- Theatrical release poster
- Directed by: Gordon Hessler
- Screenplay by: Tim Shields
- Based on: The Sound of Murder (play) by William Fairchild
- Produced by: Jack Parsons
- Starring: Hugh Marlowe Zena Walker Patricia Haines William Dysart
- Cinematography: David Holmes
- Edited by: Robert Winter
- Music by: Bert Shefter
- Production company: Lippert Pictures
- Distributed by: 20th Century Fox
- Release dates: May 14, 1969 (United States); February 1970 (United Kingdom);
- Running time: 90 minutes
- Country: United Kingdom
- Language: English

= The Last Shot You Hear =

1969 British film by Gordon Hessler

The Last Shot You Hear is a 1969 British thriller film directed by Gordon Hessler and starring Hugh Marlowe, Zena Walker, Patricia Haines, and William Dysart. The screenplay was by Tim Shields based on William Fairchild's 1959 play The Sound of Murder.
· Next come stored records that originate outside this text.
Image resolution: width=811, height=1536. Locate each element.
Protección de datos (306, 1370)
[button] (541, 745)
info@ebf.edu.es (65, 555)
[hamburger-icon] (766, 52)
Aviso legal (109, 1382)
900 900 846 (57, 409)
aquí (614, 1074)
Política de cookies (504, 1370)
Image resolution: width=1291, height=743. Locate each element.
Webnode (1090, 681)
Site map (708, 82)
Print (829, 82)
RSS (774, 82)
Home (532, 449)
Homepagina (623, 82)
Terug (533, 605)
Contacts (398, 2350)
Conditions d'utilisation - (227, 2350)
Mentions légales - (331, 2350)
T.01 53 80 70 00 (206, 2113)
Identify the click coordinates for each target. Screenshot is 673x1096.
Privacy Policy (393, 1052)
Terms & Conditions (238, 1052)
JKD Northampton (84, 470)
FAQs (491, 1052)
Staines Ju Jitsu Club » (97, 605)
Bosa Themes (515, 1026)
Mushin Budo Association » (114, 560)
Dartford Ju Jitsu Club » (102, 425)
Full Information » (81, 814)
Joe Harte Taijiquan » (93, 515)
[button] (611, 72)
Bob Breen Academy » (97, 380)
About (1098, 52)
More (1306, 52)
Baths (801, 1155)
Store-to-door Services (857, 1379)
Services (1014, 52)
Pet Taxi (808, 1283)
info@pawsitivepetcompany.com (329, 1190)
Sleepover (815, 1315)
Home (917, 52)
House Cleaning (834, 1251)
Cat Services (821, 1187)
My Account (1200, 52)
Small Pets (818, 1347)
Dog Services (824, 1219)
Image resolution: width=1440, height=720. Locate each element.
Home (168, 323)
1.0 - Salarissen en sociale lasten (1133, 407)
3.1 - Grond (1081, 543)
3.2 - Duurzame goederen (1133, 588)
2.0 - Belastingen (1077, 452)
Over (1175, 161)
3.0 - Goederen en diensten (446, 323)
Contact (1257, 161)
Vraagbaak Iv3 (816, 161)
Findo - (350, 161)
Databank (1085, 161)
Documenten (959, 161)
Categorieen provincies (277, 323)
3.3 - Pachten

The film marked the end of the association between Robert L. Lippert and 20th Century Fox which produced over 200 films. It was Marlowe's last film appearance.

==Cast==
- Hugh Marlowe as Charles Nordeck
- Zena Walker as Eileen Forbes
- Patricia Haines as Anne Nordeck
- William Dysart as Peter Marriott
- Thorley Walters as Gen. Jowett
- Lionel Murton as Rubens
- Joan Young as Mrs. Jowett
- Helen Horton as Dodie Rubens
- John Nettleton as Det. Inspector Nash
- John Wentworth as Chambers
- Alister Williamson as CID man
- Job Stewart as policeman
- Julian Holloway as brash young man

==Production==
Filming started November 1967. Its original working title was The Jolly Girls. The Shaggy Pups wrote the theme song. Lippert announced he had purchased an original story by Hessler, Genoa. However, when Lippert and Fox ended their relationship the film was not made.

==Reception==

=== Critical ===
The Monthly Film Bulletin wrote: "In striking contrast to the panache he brought to Scream and Scream Again, Gordon Hessler's direction of this earlier thriller is largely constructed round an endless repetition of prolonged close-ups, which only serve to emphasise the hackneyed theatricality of the characters and situations. The actors, perhaps because of the dialogue they are given, simply cannot stand up to this kind of scrutiny, and the result is something approaching the surreal, as though the whole surface of ie film is about to crumble away before our eyes. An obviously low budget may be partly to blame, 'but it's difficult to see what anyone could have done with the sheer, undiluted banality of the material."

=== Box Office ===
According to Fox records the film required $450,000 in rentals to break even and by 11 December 1970 had made $290,000 so made a loss to the studio.